Her old computer never had any problems with this. Please help. Thanks. Sara


----------



## Guest (Feb 26, 2005)

Hi,

Give this a try:


1) Download the newest and latest drivers from the modem manufacturer’s website. (I know, you have a disk, but download the newest and best anyhow.

2) Enter Start, Control Panel, System, Hardware, Device Manager and DELETE any references to any modem.

3) Shut down and physically remove the modem and then put the modem back in PCI slot #3 (Third slot down from the AGP slot)

4) Boot up and enter the BIOS setup menu.
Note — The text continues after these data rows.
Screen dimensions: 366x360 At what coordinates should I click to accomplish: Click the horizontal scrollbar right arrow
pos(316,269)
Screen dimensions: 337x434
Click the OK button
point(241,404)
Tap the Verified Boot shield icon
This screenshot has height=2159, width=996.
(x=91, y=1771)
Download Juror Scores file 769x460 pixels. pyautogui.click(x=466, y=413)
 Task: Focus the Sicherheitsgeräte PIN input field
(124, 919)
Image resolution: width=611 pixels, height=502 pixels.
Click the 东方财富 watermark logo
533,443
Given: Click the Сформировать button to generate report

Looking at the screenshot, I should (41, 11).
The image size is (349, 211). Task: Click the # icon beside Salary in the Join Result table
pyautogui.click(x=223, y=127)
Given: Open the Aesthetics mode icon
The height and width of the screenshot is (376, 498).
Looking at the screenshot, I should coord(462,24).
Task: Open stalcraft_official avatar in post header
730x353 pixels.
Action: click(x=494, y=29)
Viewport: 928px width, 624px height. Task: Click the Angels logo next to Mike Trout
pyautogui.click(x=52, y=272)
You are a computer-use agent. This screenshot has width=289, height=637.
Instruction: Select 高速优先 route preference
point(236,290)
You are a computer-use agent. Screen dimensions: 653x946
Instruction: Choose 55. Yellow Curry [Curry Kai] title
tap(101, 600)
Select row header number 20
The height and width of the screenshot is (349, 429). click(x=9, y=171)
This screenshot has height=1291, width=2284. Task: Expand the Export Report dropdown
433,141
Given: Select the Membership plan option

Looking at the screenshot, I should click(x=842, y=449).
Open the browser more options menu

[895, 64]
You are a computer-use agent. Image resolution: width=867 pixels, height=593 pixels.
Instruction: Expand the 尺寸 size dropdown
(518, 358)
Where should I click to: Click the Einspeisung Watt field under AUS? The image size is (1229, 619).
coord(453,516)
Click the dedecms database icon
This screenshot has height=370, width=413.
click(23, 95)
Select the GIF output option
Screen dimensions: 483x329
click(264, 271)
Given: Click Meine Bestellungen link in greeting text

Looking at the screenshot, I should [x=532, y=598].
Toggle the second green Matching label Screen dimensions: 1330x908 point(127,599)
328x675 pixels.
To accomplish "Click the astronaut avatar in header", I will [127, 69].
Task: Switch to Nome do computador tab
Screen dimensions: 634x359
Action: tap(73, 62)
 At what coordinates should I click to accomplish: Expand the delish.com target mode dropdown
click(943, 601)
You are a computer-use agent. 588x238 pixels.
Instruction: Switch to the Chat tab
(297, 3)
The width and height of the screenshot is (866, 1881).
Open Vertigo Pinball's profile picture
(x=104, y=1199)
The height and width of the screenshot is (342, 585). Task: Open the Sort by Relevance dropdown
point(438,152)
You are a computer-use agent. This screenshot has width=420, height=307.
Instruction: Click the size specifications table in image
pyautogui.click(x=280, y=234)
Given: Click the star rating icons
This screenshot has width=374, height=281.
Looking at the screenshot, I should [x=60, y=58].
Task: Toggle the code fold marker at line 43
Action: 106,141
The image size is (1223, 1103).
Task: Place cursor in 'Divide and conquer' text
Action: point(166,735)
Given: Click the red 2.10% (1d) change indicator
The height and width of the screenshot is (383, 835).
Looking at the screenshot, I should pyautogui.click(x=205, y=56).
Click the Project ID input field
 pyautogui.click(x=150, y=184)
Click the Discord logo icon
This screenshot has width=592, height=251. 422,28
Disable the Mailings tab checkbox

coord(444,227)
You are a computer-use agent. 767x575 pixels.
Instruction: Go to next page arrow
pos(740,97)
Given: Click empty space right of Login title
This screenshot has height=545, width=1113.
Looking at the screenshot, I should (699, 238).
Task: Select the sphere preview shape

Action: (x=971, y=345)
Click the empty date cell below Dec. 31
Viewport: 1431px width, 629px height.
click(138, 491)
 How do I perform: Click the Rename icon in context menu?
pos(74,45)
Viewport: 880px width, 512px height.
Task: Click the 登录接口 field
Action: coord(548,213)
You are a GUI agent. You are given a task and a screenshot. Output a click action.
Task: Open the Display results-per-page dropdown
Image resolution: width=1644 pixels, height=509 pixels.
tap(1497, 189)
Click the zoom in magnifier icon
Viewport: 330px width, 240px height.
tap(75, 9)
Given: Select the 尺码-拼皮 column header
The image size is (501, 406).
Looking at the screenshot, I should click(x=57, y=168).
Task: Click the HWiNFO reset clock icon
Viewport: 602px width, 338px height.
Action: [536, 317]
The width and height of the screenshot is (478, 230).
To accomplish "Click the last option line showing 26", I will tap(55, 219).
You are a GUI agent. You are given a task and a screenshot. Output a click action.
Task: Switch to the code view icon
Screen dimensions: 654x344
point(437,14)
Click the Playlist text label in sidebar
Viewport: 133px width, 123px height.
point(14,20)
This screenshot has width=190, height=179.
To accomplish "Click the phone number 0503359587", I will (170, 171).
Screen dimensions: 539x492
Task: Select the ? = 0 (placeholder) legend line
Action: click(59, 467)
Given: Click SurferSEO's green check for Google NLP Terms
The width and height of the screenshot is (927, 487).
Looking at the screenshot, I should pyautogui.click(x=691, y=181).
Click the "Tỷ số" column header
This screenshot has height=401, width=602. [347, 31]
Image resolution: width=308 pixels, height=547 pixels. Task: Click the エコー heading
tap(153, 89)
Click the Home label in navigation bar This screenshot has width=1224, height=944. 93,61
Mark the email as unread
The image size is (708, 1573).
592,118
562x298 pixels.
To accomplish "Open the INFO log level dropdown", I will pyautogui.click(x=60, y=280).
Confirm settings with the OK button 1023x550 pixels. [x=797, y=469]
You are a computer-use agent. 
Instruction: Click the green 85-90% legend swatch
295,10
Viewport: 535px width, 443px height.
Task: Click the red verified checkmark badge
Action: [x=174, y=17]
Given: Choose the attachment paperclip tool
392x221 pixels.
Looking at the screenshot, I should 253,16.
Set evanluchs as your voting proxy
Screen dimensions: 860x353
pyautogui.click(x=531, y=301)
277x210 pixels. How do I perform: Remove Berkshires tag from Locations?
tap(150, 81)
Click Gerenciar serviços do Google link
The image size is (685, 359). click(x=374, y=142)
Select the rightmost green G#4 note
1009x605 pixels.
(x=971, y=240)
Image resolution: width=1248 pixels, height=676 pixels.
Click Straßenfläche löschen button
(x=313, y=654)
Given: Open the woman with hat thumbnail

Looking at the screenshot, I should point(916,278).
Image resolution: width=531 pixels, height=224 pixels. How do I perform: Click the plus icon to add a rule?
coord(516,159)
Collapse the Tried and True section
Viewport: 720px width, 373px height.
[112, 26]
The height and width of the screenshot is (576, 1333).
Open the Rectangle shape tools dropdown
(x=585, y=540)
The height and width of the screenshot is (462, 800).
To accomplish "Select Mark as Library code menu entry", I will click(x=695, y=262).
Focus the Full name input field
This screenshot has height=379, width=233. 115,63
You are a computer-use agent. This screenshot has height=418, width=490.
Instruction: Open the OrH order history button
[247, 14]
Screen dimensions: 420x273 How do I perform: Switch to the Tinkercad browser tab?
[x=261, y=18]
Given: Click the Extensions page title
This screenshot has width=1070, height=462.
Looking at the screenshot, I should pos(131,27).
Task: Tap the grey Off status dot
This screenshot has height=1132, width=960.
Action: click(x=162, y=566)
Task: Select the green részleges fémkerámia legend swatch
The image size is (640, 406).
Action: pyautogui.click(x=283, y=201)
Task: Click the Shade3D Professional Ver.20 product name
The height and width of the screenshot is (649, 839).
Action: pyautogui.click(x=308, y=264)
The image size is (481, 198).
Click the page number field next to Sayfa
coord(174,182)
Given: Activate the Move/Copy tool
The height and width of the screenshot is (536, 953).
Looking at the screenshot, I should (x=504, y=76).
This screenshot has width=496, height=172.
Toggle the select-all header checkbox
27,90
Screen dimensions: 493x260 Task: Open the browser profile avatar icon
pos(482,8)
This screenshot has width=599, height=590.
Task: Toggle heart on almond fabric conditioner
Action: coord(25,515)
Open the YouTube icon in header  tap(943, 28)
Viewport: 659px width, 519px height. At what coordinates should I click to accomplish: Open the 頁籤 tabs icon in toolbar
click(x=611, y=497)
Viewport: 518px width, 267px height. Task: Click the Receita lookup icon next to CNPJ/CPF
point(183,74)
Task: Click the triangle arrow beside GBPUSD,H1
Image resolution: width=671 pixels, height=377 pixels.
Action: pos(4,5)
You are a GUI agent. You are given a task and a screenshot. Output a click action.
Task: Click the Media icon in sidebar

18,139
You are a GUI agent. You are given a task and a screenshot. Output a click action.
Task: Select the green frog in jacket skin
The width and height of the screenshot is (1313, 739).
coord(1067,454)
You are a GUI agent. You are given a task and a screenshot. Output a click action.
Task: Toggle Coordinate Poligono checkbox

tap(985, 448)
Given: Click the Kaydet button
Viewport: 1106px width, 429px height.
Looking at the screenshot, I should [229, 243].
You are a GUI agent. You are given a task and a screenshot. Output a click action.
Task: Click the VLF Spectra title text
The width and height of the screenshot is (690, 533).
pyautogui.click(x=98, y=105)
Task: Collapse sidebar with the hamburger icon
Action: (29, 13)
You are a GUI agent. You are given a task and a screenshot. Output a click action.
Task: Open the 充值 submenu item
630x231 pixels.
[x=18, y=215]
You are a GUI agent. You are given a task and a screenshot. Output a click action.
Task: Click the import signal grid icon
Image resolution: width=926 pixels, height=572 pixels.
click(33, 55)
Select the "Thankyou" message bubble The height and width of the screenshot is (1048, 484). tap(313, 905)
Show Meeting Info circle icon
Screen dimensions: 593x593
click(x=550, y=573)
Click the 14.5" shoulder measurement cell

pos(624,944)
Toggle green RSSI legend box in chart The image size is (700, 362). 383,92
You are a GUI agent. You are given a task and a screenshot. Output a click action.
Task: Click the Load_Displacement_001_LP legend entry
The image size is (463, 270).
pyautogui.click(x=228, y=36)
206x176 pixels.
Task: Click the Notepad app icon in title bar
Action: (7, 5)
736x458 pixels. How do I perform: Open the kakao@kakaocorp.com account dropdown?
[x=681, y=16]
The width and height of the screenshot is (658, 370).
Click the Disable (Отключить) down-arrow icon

5) In the BIOS setup menu find the PnP area. If you are running WinXP, then DISABLE Pnp….however, if you are using Win98, then make sure it is ENABLED.

6) Save and Exit

7) Boot back up and when the computer finds your modem, then load the drivers that have been downloaded from the manufacturer’s website. It may tell you that the latest and best are already installed, but install them anyway. (for example, WinXP only has v.90 drivers and not the most recent v.92 that are needed for best operation) If it says they are not digitally signed, then load them anyway. This is a long story, but I can assure you it is a money issue and a rip off from Microsoft in my opinion.

This should get you going!


----------



## jasecca (Feb 14, 2005)

I have a questionon this step....

3) Shut down and physically remove the modem and then put the modem back in PCI slot #3 (Third slot down from the AGP slot)

How do I physically remove the modem?? Thanks in advance!


----------



## Guest (Feb 26, 2005)

HI,

First of all you have to open the case. Make sure you are grounded and touching the metal part of the case so you don't cause static electricity. On the top of the modem is a little screw on the back plate/top. Unscrew this and gently pull the modem up and it will come out of the socket. Some times a gentle rocking motion works best. Then, find the third socket from the AGP card (video card) and put the modem back in. If the modem took some gentle rocking to come out, it will probably take some of this to go back down in. Don't break the thing and don't ever force a computer part if it does not want to seat properly. You may have to push down gently on both ends  to get it back down in the slot...they kind of snap in if you will. Then, put this little screw back in the top to hold it securly. Plug the phone wire in and away it should go.

No guarantees on the possible fix I gave you, but it does work a great deal of the time. Let me know if you have further questions.


----------



## vetesgirl (Jul 15, 2006)

I am having the same problem- will this work if i just uninstall the current drivers and then install the new drives or do you have to do all the steps


----------